• Instructions for the task
Restate the entire listing word for word.

• Available records

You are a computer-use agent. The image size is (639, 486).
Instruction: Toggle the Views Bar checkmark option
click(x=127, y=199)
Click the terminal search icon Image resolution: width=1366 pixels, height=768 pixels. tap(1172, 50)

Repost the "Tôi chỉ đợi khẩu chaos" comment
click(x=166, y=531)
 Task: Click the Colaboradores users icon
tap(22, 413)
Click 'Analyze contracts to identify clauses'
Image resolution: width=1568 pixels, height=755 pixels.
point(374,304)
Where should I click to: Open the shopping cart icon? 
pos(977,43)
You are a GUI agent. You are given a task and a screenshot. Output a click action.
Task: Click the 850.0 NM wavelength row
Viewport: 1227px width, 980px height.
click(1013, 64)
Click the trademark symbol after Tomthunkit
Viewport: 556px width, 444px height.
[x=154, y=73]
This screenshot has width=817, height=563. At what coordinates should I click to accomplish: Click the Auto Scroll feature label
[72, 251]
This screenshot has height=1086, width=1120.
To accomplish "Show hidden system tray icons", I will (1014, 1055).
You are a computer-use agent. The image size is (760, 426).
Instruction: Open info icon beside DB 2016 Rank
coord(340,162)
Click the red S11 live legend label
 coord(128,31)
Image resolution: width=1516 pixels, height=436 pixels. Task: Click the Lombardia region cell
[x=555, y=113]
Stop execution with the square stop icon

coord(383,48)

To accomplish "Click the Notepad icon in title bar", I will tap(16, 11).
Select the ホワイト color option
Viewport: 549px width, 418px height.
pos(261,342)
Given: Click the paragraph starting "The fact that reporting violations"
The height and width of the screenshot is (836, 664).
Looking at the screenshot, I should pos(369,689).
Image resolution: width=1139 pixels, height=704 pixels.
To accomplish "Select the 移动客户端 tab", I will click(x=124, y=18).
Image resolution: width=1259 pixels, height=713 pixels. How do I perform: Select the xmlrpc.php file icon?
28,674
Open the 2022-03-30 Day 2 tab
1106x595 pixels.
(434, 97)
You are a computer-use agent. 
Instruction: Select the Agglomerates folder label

• The completed task
You are a computer-use agent. The image size is (639, 486).
Instruction: Toggle the Views Bar checkmark option
click(x=127, y=199)
Click the terminal search icon Image resolution: width=1366 pixels, height=768 pixels. tap(1172, 50)

Repost the "Tôi chỉ đợi khẩu chaos" comment
click(x=166, y=531)
 Task: Click the Colaboradores users icon
tap(22, 413)
Click 'Analyze contracts to identify clauses'
Image resolution: width=1568 pixels, height=755 pixels.
point(374,304)
Where should I click to: Open the shopping cart icon? 
pos(977,43)
You are a GUI agent. You are given a task and a screenshot. Output a click action.
Task: Click the 850.0 NM wavelength row
Viewport: 1227px width, 980px height.
click(1013, 64)
Click the trademark symbol after Tomthunkit
Viewport: 556px width, 444px height.
[x=154, y=73]
This screenshot has width=817, height=563. At what coordinates should I click to accomplish: Click the Auto Scroll feature label
[72, 251]
This screenshot has height=1086, width=1120.
To accomplish "Show hidden system tray icons", I will (1014, 1055).
You are a computer-use agent. The image size is (760, 426).
Instruction: Open info icon beside DB 2016 Rank
coord(340,162)
Click the red S11 live legend label
 coord(128,31)
Image resolution: width=1516 pixels, height=436 pixels. Task: Click the Lombardia region cell
[x=555, y=113]
Stop execution with the square stop icon

coord(383,48)

To accomplish "Click the Notepad icon in title bar", I will tap(16, 11).
Select the ホワイト color option
Viewport: 549px width, 418px height.
pos(261,342)
Given: Click the paragraph starting "The fact that reporting violations"
The height and width of the screenshot is (836, 664).
Looking at the screenshot, I should pos(369,689).
Image resolution: width=1139 pixels, height=704 pixels.
To accomplish "Select the 移动客户端 tab", I will click(x=124, y=18).
Image resolution: width=1259 pixels, height=713 pixels. How do I perform: Select the xmlrpc.php file icon?
28,674
Open the 2022-03-30 Day 2 tab
1106x595 pixels.
(434, 97)
You are a computer-use agent. 
Instruction: Select the Agglomerates folder label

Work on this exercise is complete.